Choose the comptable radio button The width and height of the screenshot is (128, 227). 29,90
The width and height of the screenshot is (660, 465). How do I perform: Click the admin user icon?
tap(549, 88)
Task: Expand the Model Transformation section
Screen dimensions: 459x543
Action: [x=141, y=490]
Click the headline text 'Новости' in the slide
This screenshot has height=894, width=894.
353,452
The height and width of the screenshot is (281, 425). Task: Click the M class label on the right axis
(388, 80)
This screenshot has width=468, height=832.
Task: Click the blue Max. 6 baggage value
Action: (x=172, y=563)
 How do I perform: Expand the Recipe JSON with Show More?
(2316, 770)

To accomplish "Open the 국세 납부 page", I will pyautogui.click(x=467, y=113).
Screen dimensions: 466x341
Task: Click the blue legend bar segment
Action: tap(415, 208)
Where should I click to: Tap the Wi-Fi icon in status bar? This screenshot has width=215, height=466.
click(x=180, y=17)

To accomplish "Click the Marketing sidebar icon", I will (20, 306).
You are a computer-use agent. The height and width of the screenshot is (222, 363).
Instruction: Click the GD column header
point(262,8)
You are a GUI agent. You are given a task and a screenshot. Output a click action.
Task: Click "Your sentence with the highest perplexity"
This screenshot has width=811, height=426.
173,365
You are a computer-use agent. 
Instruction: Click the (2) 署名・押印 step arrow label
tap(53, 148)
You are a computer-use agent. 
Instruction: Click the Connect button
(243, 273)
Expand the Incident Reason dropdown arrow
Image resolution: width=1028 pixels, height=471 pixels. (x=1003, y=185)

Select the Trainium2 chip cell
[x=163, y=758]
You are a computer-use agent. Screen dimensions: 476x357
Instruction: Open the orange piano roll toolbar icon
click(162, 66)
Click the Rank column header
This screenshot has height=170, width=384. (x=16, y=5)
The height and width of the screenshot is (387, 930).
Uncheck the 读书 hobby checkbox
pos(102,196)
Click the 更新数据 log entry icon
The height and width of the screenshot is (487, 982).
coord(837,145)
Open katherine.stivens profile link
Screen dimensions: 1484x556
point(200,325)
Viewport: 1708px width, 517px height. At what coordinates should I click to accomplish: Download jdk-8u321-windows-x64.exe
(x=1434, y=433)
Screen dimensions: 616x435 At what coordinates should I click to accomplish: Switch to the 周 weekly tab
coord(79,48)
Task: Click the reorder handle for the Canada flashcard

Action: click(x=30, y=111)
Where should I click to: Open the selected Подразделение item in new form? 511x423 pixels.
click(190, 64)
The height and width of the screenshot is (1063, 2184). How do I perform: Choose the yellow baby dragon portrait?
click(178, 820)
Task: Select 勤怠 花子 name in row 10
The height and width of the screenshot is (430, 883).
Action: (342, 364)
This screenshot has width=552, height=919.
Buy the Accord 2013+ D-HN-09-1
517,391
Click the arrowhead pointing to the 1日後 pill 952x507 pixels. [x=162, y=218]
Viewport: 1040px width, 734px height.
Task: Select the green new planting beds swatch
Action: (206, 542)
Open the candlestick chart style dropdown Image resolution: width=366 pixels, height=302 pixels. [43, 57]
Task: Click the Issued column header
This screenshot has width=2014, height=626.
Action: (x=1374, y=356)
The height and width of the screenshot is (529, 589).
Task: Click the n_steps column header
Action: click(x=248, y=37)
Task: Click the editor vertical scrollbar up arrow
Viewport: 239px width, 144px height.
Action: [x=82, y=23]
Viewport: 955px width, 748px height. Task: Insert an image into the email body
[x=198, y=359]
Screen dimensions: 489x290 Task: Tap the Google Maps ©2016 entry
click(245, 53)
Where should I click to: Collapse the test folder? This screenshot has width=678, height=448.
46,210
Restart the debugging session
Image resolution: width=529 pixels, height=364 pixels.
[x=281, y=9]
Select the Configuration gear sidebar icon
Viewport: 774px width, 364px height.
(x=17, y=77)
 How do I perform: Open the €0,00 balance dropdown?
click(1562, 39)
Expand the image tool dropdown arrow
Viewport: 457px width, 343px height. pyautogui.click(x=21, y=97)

# Directions for this task
Copy each line of the listing that contains "computer".

# Completed exercise
You are a computer-use agent. The height and width of the screenshot is (222, 363).
You are a computer-use agent. 
You are a computer-use agent. 
You are a computer-use agent. Screen dimensions: 476x357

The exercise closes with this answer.